Posições de Caetano e Chico expõem divergências com a de Roberto, e estratégia não deve ser mais autorização prévia

Julio Maria, O Estado de S. Paulo

05 de novembro de 2013 | 21h48

A atual desarticulação do grupo Procure Saber, que tem como presidente Paula Lavigne e como associados Roberto Carlos, Chico Buarque, Caetano Veloso, Gilberto Gil, Erasmo Carlos e Djavan, deve enfraquecer a defesa das intenções do grupo artístico nas duas votações prestes a acontecer sobre o tema, no Congresso Nacional e no Supremo Tribunal Federal (STF). Com os rachas internos expostos nos bastidores e em um artigo que Caetano Veloso escreveu ao jornal O Globo, no último domingo, o grupo deve apostar em outra estratégia: sai a briga pela autorização prévia, entra a batalha pela preservação da intimidade.

“A discussão da autorização prévia está totalmente ultrapassada”, diz o advogado de Roberto Carlos, Antonio Carlos de Almeida Castro, o Kakay. Questionado sobre o artigo de Caetano no domingo, dizendo que ele não estava autorizado a falar pelo grupo Procure Saber, Kakay ironizou. “Eu fiquei feliz por ter sido lembrado pelo Caetano Veloso, por ele lembrar de meu nome. E, de fato, ele está certo.
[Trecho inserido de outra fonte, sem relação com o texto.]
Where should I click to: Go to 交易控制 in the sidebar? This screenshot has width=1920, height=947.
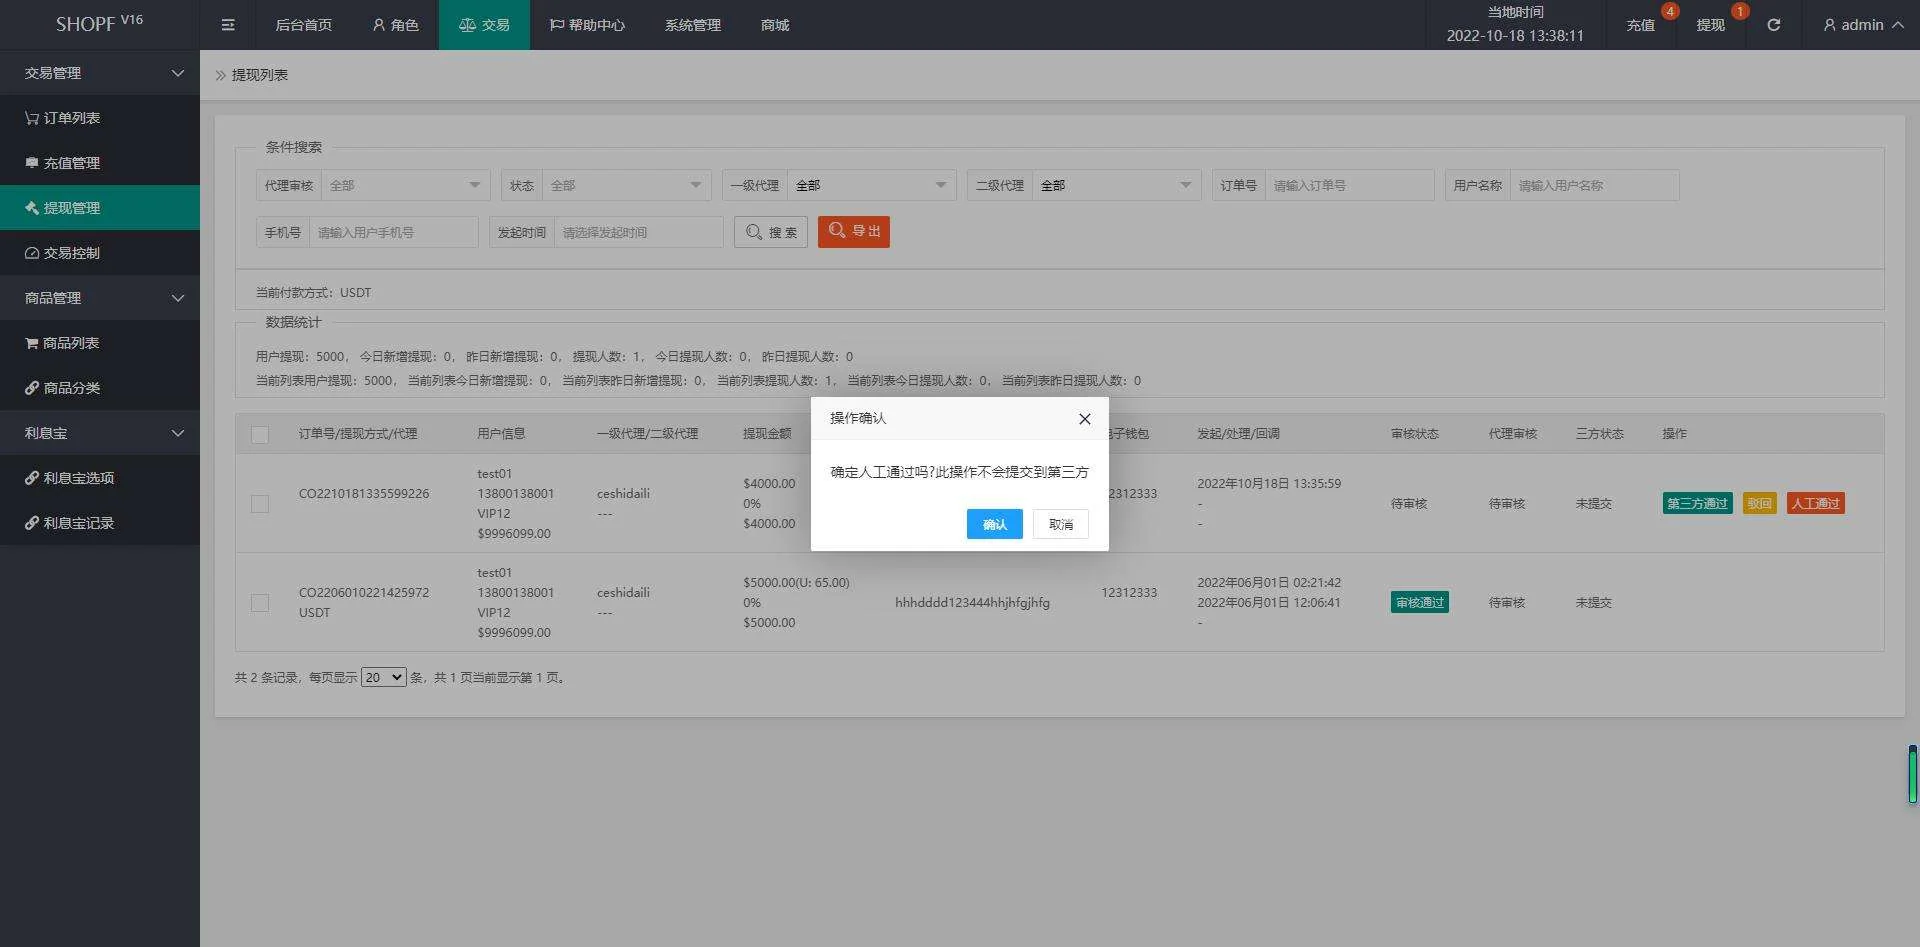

Não respondo pelo grupo, respondo apenas pelo meu cliente, Roberto Carlos.”

Para o biógrafo de Roberto Carlos, Paulo Cesar de Araújo, o disparo de Caetano atinge o articulador das intenções do projeto na Câmara dos Deputados, onde está prestes a ser votado (para liberar as biografias de autorização prévia). “Essa desarticulação pode enfraquecê-lo.” Caetano deixou o mal-estar claro em seu artigo. “Roberto Carlos só apareceu agora, quando da mudança de tom. Apanhamos muito da mídia e das redes, ele vem de Rei”, escreveu no jornal. A coluna Radar, do site da revista Veja, trazia ontem outro bastidor confirmando o racha. Chico Buarque estaria também insatisfeito com o rumo da prosa. Sua solidariedade a Roberto Carlos teria sido a causa de sua adesão ao Procure Saber. Mas duas reações do Rei – primeiro a de não ir para o confronto quando todos apanhavam e depois a de adotar um tom conciliador perante a pressão social – teriam frustrado e aborrecido Chico Buarque.

No Congresso, o assunto biografias só espera a votação do Marco Civil da internet, tema que tranca a pauta da Casa há duas semanas por ter caráter de urgência. “Aguardamos esta votação para o projeto de lei das biografias entrar na pauta”, diz o deputado federal Newton Lima (PT-SP), autor do projeto. Na tarde de ontem, o Congresso definiu que só votará o Marco na semana que vem. Portanto, pelo menos mais duas semanas para a votação das biografias. Já a Ação de Inconstitucionalidade movida pelos editores será objeto de uma audiência pública no STF nos dias 20 e 21 de novembro. Depois disso, o STF marcará o dia do julgamento.